その後輸送船確保の見通しもなく、また敵の制空権下における兵員、物資のダンピール海峡の輸送はまず夜間に駆逐艦による兵員等の輸送を試みた。同時に潜水艦によるドラム缶に詰めた米など食料品の輸送が密かに続けられた。

しかし敵機、敵高速魚雷艇等の跳梁激しくその被害多く,最後にはやむなく100kmを超えるダンピール海峡を,夜間に船舶工兵隊の大発動舟艇でニューブリテン島の基地から兵員、弾薬、食糧の前送をし、ニューギニア島から傷病患者の後送を命がけで行うなどと苦心惨憺たる輸送が行われた。
が、終に昭和18年の後半に入り拠点ラエ、フィンシハーヘンと次々と敵の手に落ち、事後フィリッピン島に向かい連合軍の北上が急速に進んで行ったのである。

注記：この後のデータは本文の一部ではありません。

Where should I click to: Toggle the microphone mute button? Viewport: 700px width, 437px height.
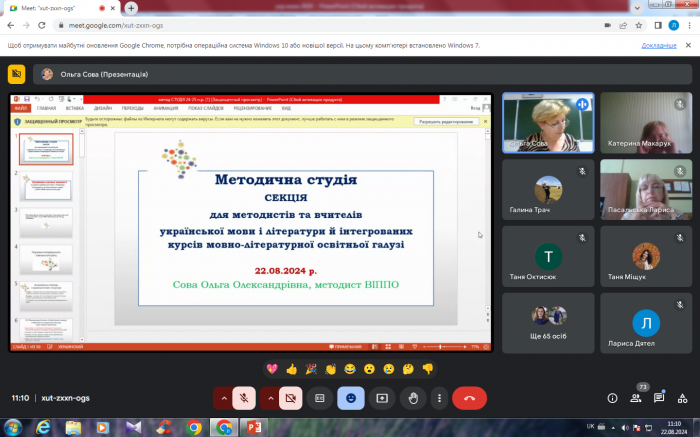coord(242,397)
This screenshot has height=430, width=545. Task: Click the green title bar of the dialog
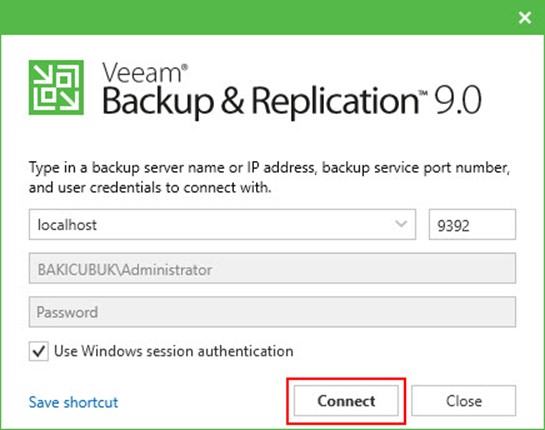click(257, 17)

ついでフィリッピン、沖縄と激戦の末,日本軍の撤退が続き,最後には日本の主要都市が猛爆で逐次壊滅し,更に広島、長崎の原子爆弾を機に終戦となったのである。一口に言ってこのダンピール海峡の戦闘の敗北はその後の日本の敗戦につながる転機となったといっても過言ではないという戦闘だったといえる。

次にこの東部の悲惨な戦闘が起きていた同時期に、西部ニューギニア地区ではシンガポール進攻作戦で中心的役割を果たした第5師団が、先ずこの島の西部要衝の地バボで飛行場建設に取りかかり(隔日の猛爆撃で未完成に終わる)、次に島の南部カイマナに師団司令部を移し、各部隊は豪州方面のカイ、アル諸島とタンニバル島及びセラム島に分散して駐屯し、この地区の防衛にあたっていた。

後方からの補給困難な折から食糧の自給自足をしながら最前線の防衛に当たっていた。そしてその食糧の自給自足の手段として師団野戦倉庫隊に「特設水上隊」という物資収拾とその輸送を行う特殊部隊が創設された。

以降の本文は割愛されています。